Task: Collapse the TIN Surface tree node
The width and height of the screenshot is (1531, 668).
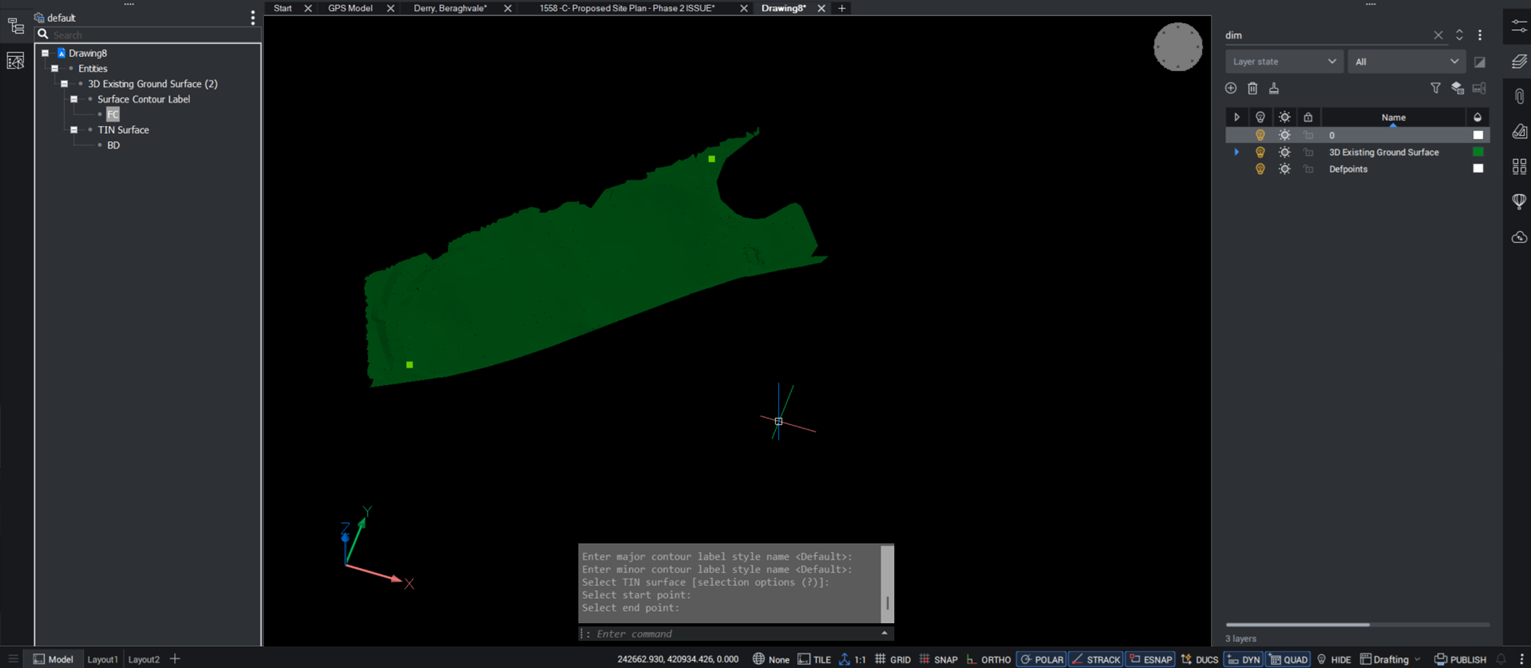Action: coord(74,130)
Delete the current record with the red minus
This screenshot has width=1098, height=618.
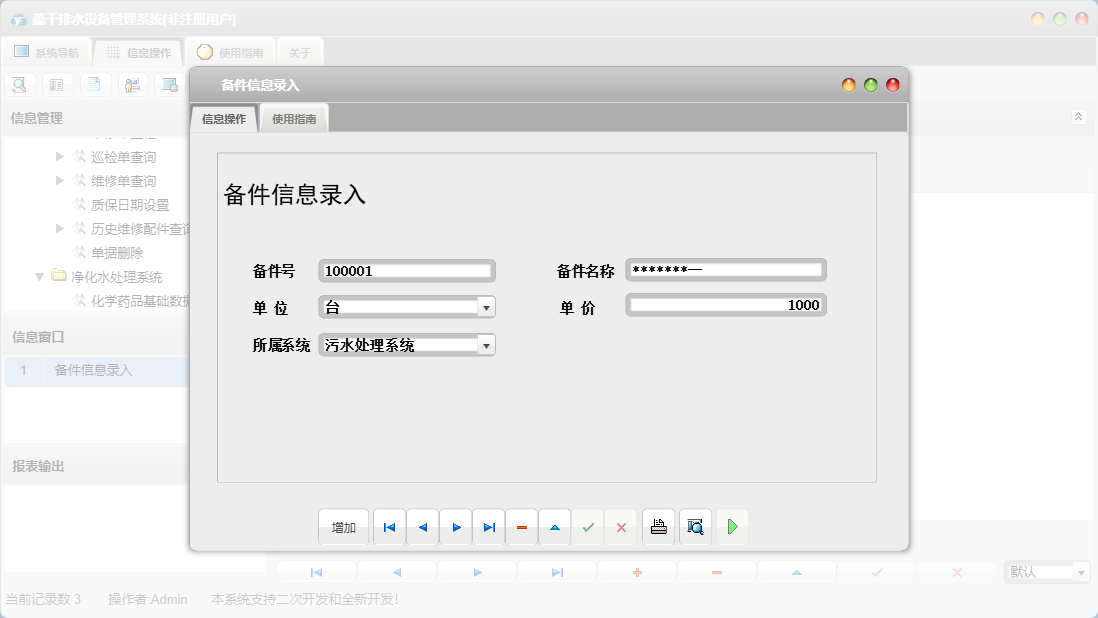tap(521, 527)
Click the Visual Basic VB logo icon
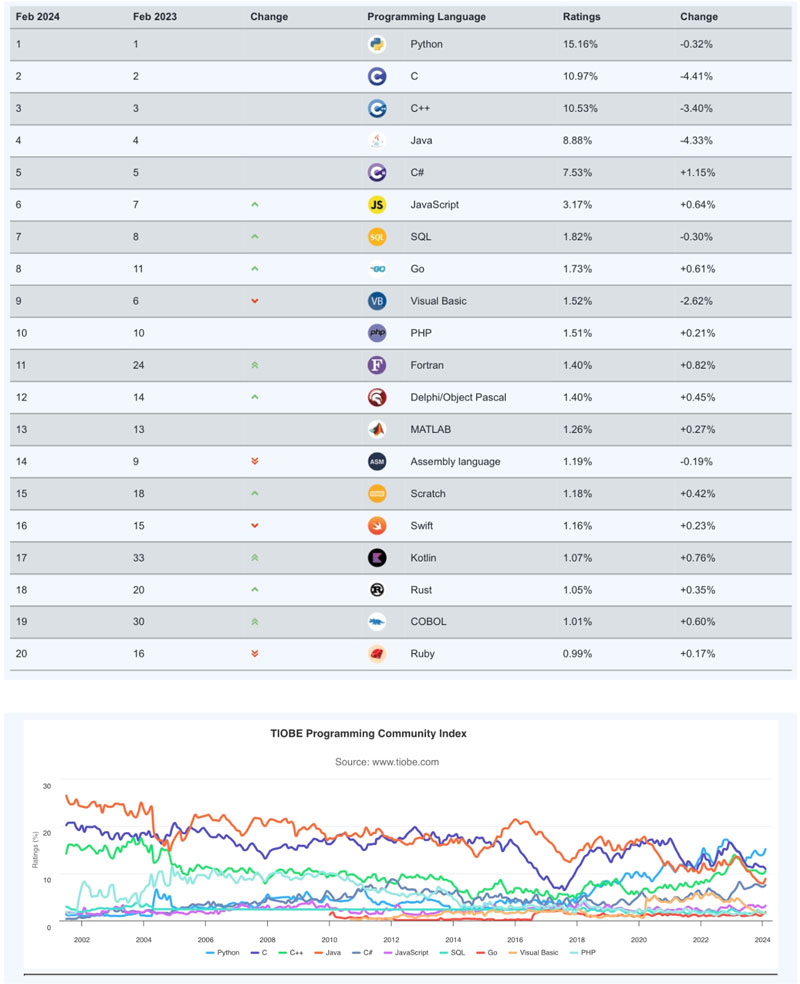Image resolution: width=800 pixels, height=984 pixels. 377,301
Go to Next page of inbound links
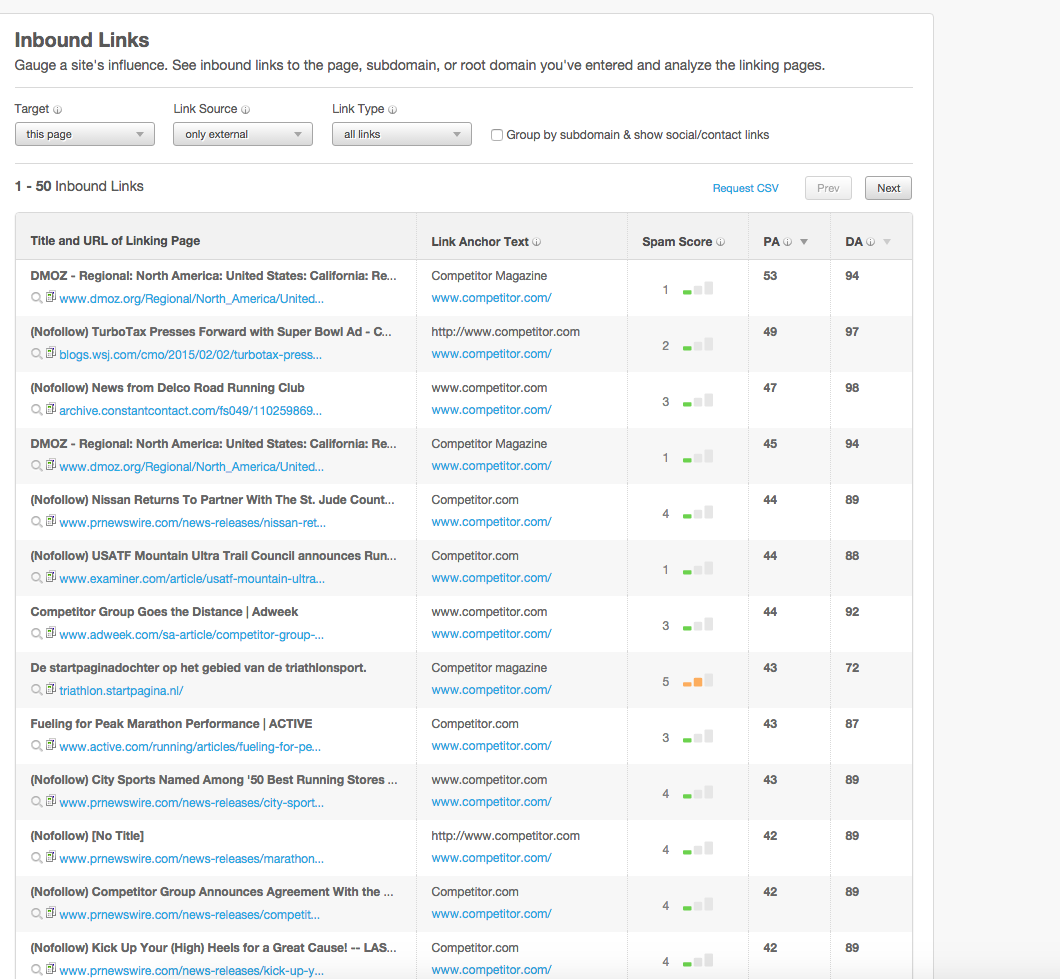Screen dimensions: 1060x979 pos(888,188)
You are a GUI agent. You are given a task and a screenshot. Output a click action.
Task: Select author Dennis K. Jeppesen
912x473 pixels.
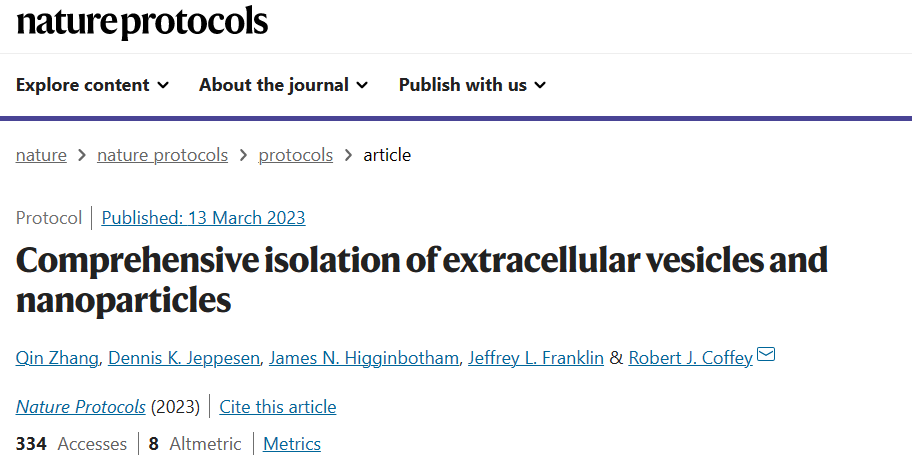184,358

▸ **What is required**
Output every entry word for word, but omit the pictures.

▸ **Task solution**
Task: Collapse the TIN Surface tree node
The width and height of the screenshot is (1531, 668).
Action: coord(74,130)
Delete the current record with the red minus
This screenshot has width=1098, height=618.
tap(521, 527)
Click the Visual Basic VB logo icon
Image resolution: width=800 pixels, height=984 pixels. 377,301
Go to Next page of inbound links
Screen dimensions: 1060x979 pos(888,188)
You are a GUI agent. You are given a task and a screenshot. Output a click action.
Task: Select author Dennis K. Jeppesen
912x473 pixels.
184,358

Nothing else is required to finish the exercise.